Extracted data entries

# # #

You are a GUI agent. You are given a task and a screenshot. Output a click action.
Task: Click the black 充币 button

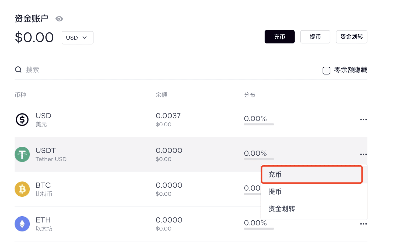[279, 37]
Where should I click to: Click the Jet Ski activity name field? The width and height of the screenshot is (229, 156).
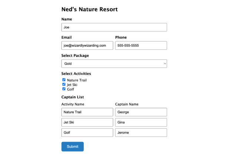(x=87, y=122)
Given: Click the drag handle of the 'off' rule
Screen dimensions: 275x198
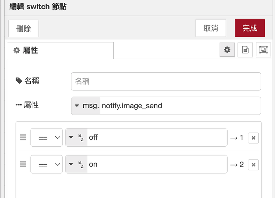Looking at the screenshot, I should coord(23,138).
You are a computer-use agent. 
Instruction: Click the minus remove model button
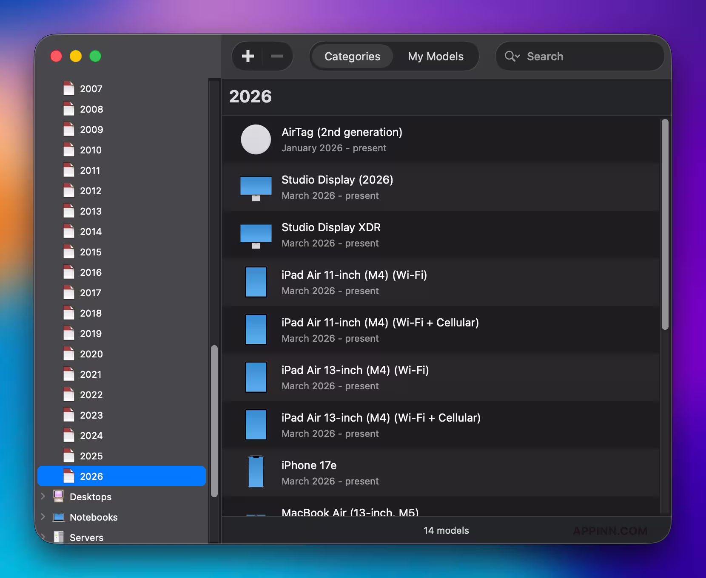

# # #

▶ _Goal_
List every line in the rows above that contains the string "button", treating uppercase and lowercase as different.

▶ _Response to the task_
Task: Click the black 充币 button
Instruction: Click the minus remove model button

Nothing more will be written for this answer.